Incominciai a documentarmi, leggere ogni tipo di libro o testo sull’argomento e sulla “comunicazione con il cielo”. Scoprii che ci sono anime nuove e vecchie. Chi ha un energia debole e chi più intensa. Molto dipende anche dal tempo che hanno passato da questa vita a quella ultraterrena. Se sono morte da poco l’energia è molto forte, insicura ma vigorosa e più sono lontani dalla morte, maggiormente facciamo fatica a sentirli.

Michael questa diversità ce l’aveva al contrario. Più passava il tempo più lo sentivo. Forse era cambiata la mia percezione o stavo diventando più brava a sentire le anime universali, tutto poteva essere.

All’inizio, dicevo, era perso, sembrava totalmente smarrito. Non accettava per nulla il fatto di non poter aiutare i suoi figli e la sua famiglia. Non tollerava di non poter più intervenire sulla sua vita come avrebbe voluto.

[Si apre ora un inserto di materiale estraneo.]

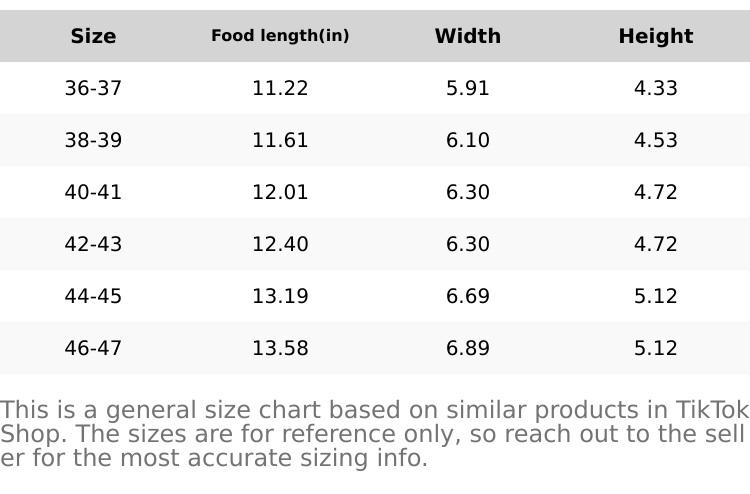Select the 44-45 size cell

pos(93,296)
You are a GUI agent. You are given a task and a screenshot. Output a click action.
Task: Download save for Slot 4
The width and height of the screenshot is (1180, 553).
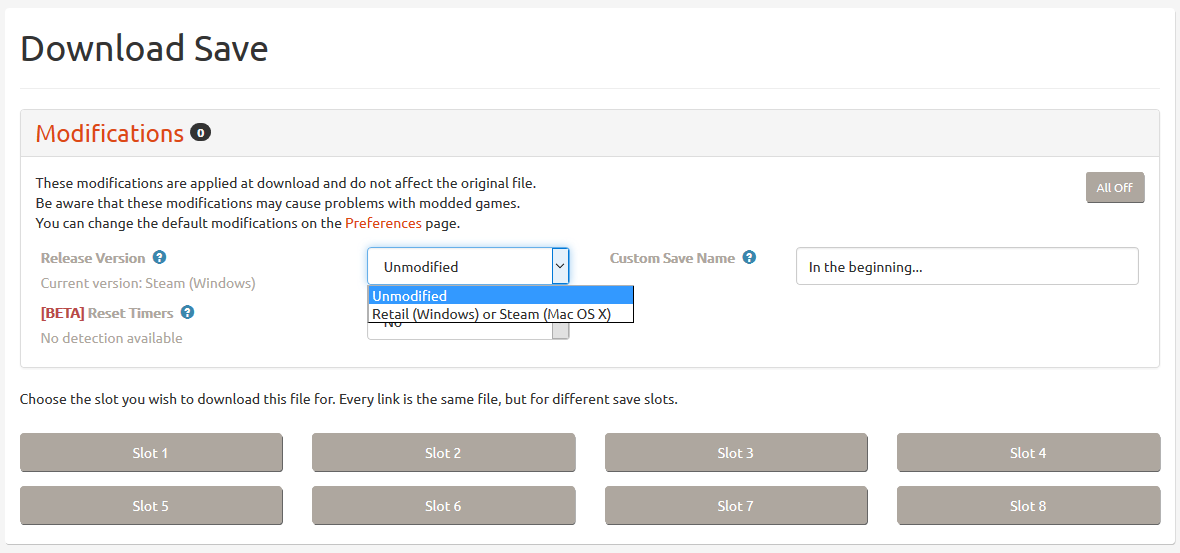coord(1028,453)
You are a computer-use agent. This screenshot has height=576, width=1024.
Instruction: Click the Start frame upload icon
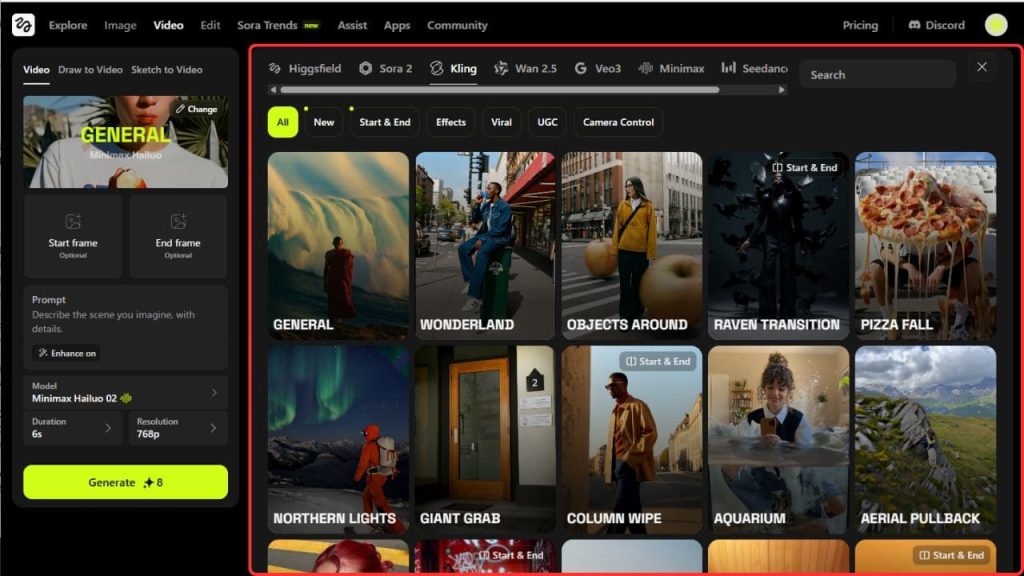73,222
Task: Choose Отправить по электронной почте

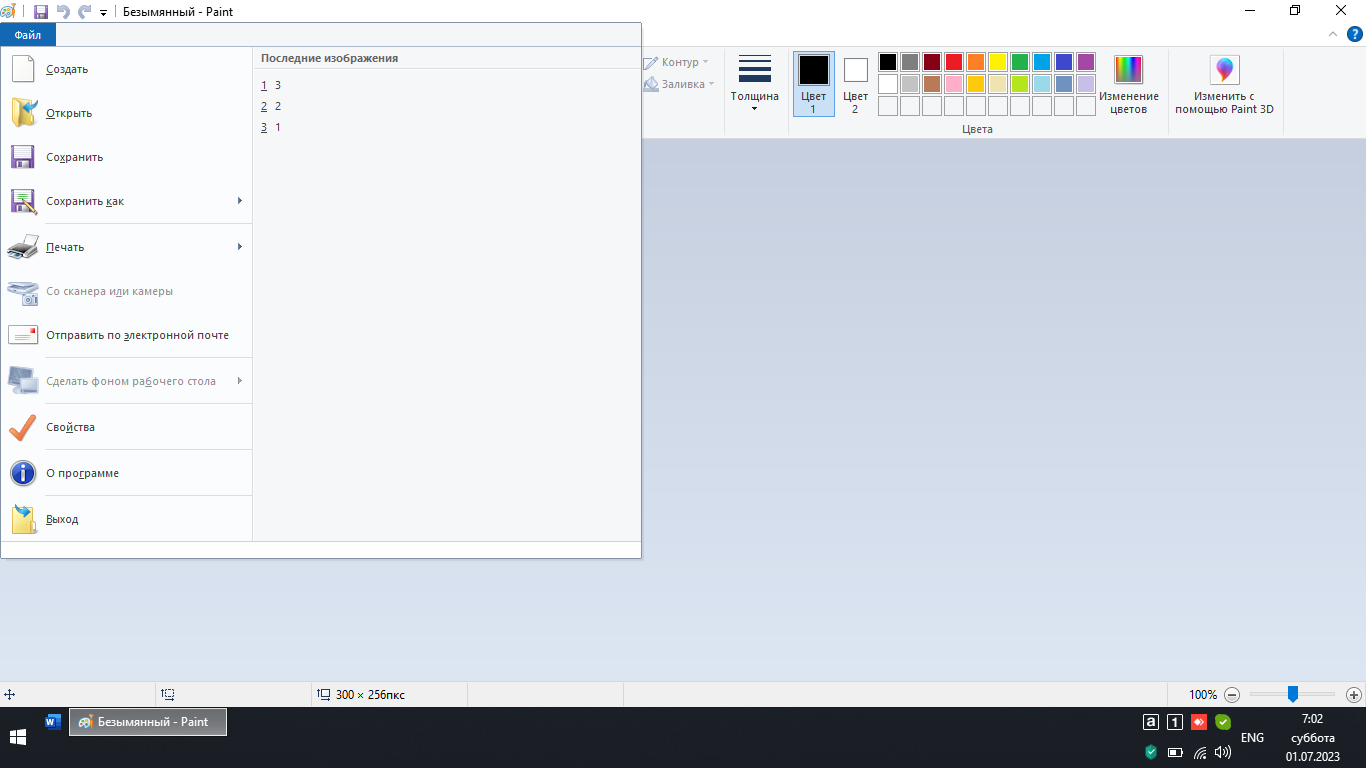Action: pos(137,335)
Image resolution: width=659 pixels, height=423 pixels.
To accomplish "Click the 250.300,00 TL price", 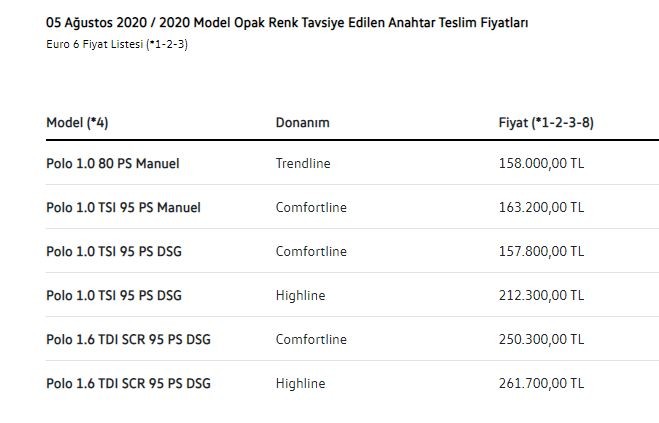I will [541, 340].
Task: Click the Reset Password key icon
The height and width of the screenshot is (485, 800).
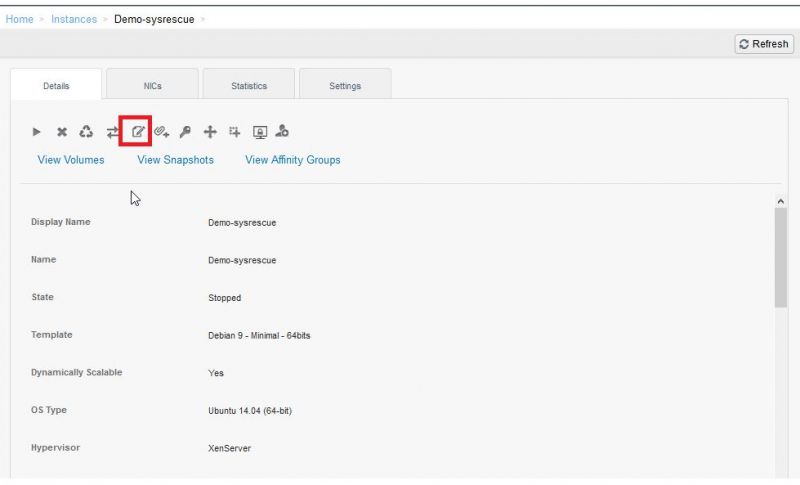Action: 185,132
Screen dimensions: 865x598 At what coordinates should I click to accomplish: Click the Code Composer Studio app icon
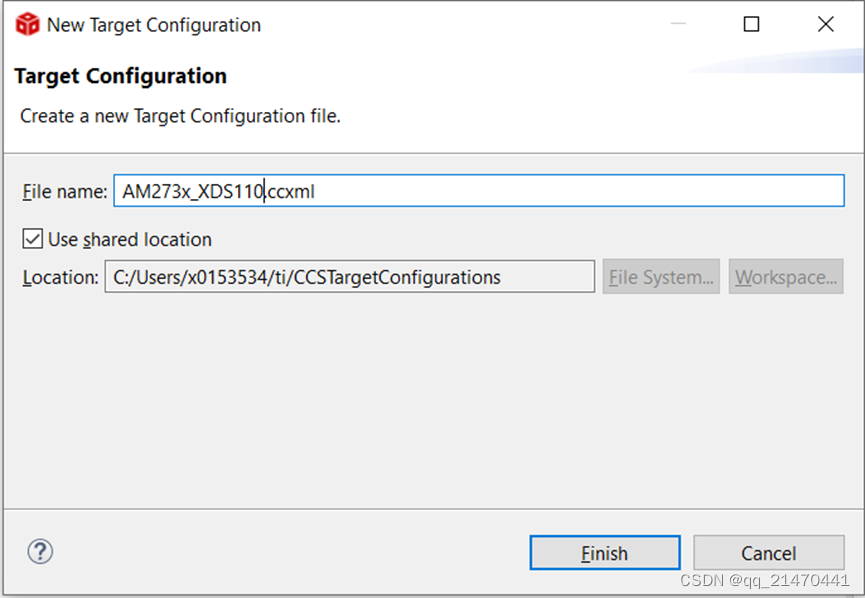pyautogui.click(x=26, y=24)
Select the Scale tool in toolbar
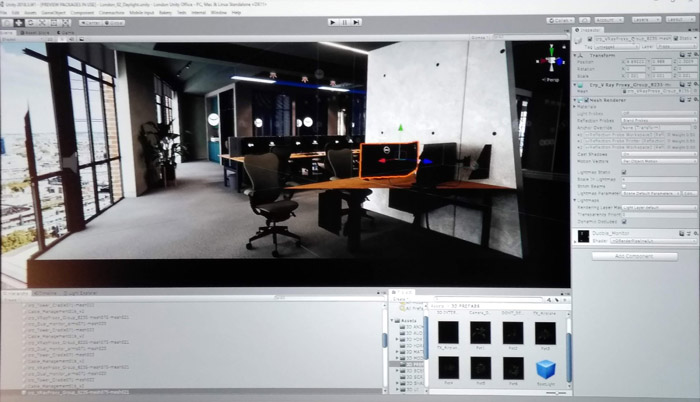 pos(41,22)
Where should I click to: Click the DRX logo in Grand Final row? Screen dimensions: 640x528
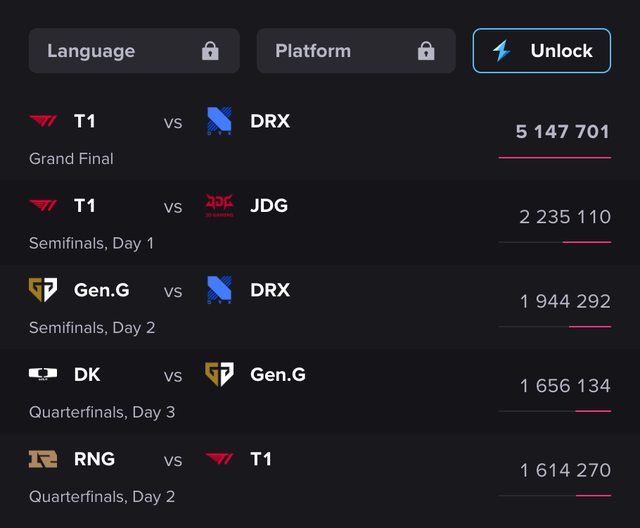219,121
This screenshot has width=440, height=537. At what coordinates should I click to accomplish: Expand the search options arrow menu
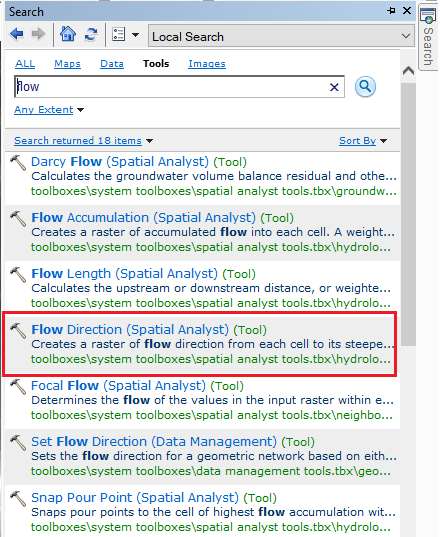[x=136, y=35]
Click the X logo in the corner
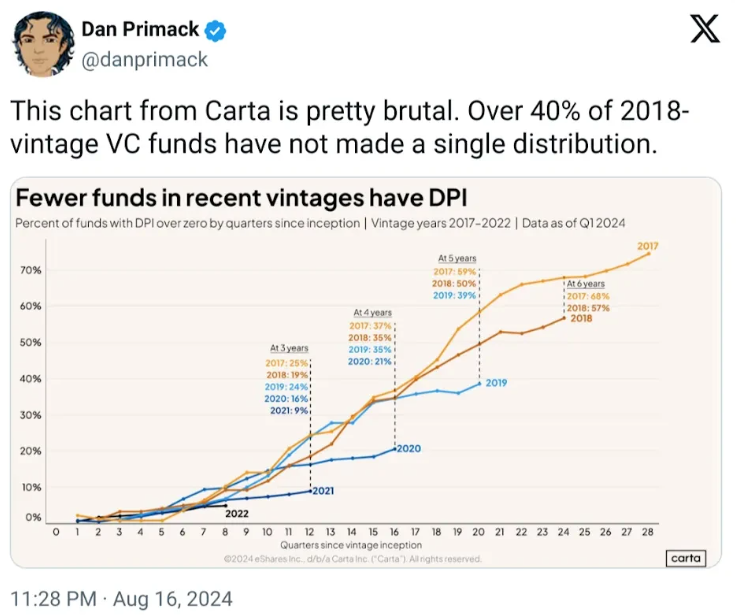736x616 pixels. click(x=706, y=30)
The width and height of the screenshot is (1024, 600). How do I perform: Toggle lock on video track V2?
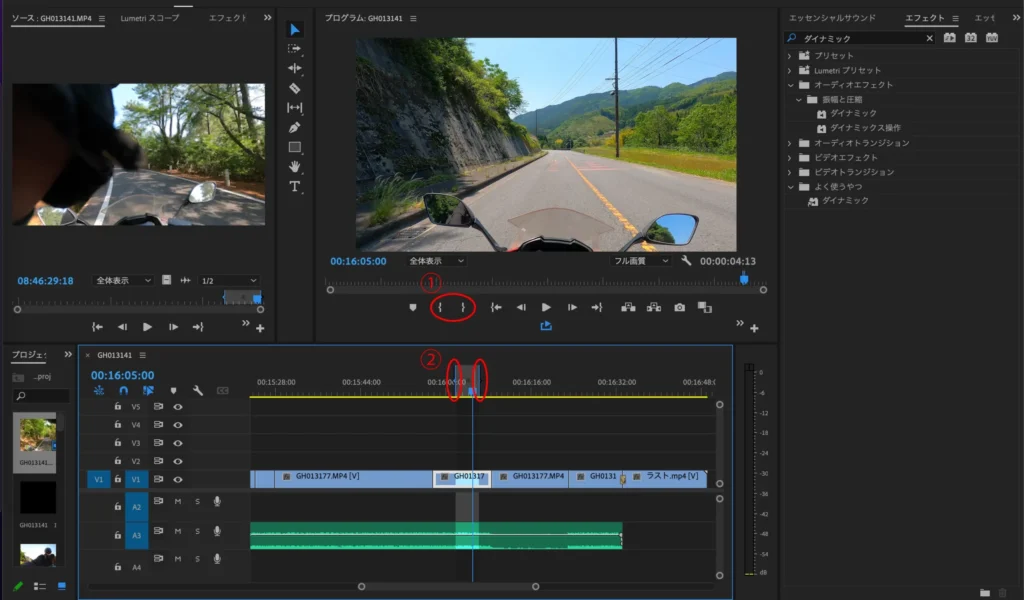(x=117, y=461)
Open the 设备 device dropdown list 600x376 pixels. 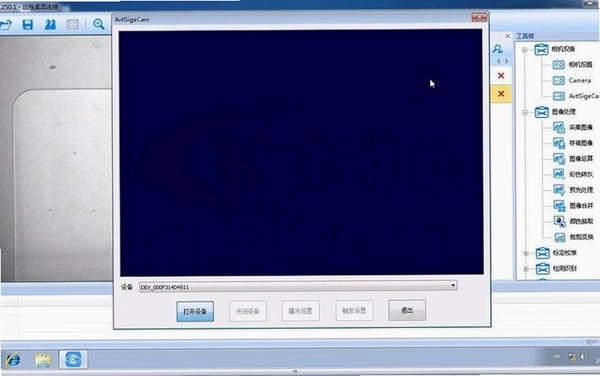click(453, 285)
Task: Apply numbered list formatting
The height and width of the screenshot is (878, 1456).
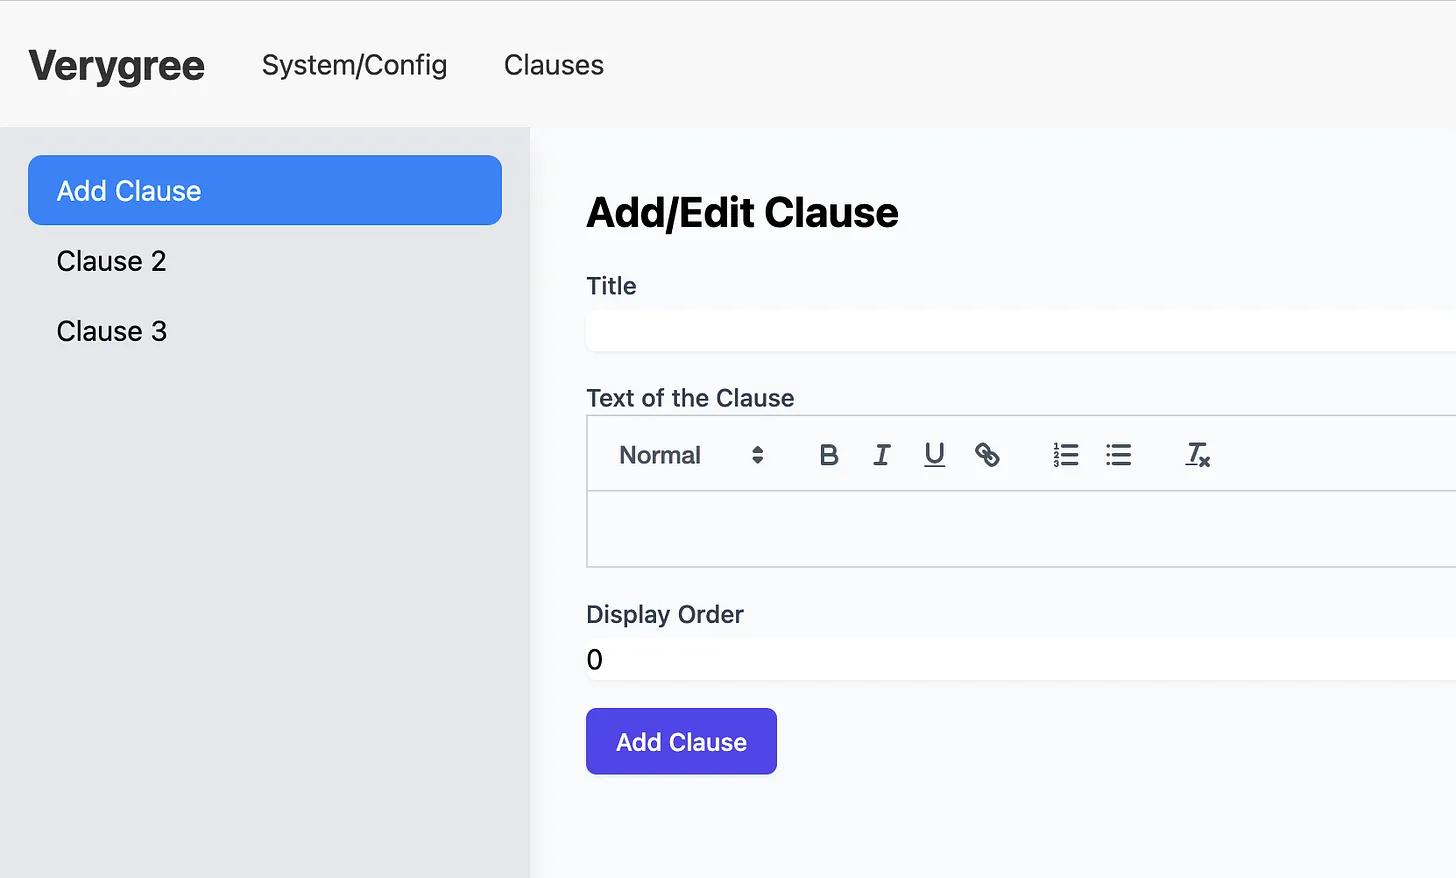Action: 1066,455
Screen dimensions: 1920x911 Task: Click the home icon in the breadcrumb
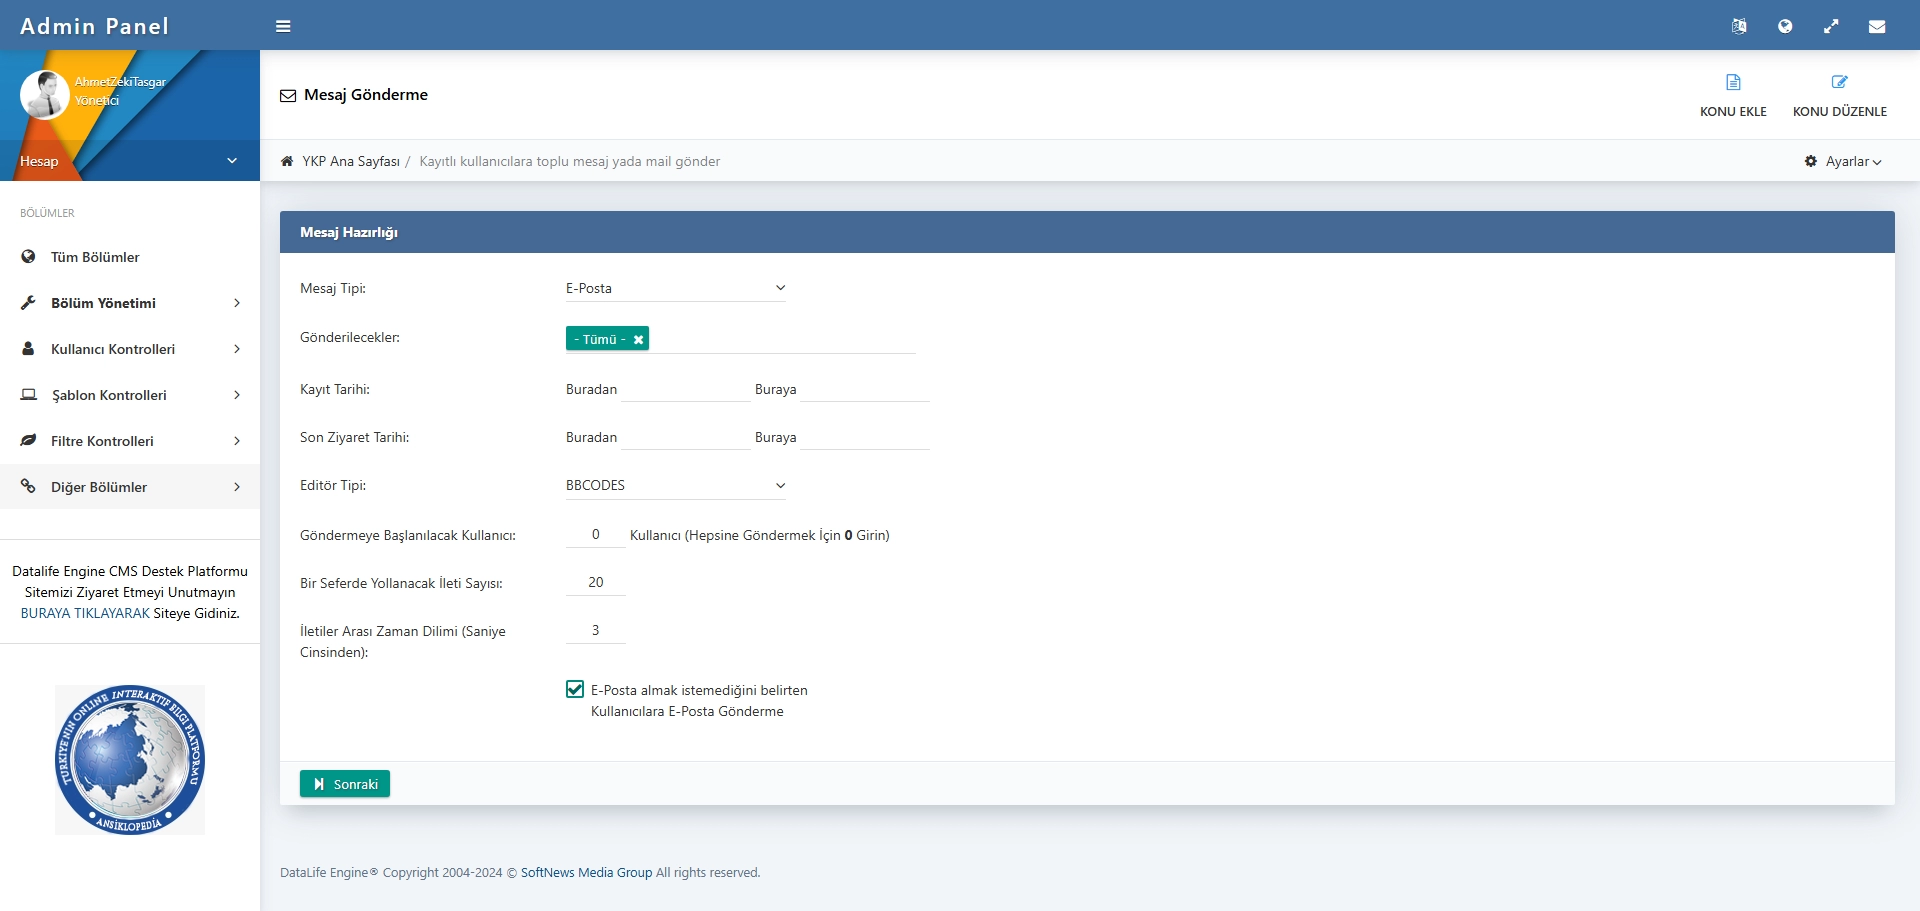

A lungo andare però, comprese un concetto fondamentale. Da quella parte aveva più ascendenza su di noi. Michael capì che poteva aiutarci tutti, a prescindere dal nostro numero e dalle nostre difficoltà, ed iniziò ad accettare che quella sarebbe stata la sua missione. Lo ha fatto sulla terra e lo sta facendo anche in cielo. Ha salvato la vita a un sacco di persone, oltre che alla sottoscritta.

A parte questo è straordinario come lo è sempre stato. Ci ama tutti dal profondo del cuore. E’ meraviglioso quanto grande sia il suo amore, aggiungerei, cosmico.

Ancora adesso faccio fatica a crederci. Chi crederebbe a una cosa del genere? Nessuno!

Eppure, al di là che fu un icona del mondo della musica a livello planetario e un personaggio pubblico molto conosciuto, era pur sempre un essere umano e come tale aveva diritto di comunicare ed essere ascoltato.

Mike però trova sempre il modo di farmi credere e continuerò a farlo sino alla fine. E’ l’anima più gentile che abbia conosciuto in vita mia. Inutile dire che questo libro lo dedico a lui e ai miei amatissimi figli. Mi hanno insegnato molto e a loro devo la mia vita.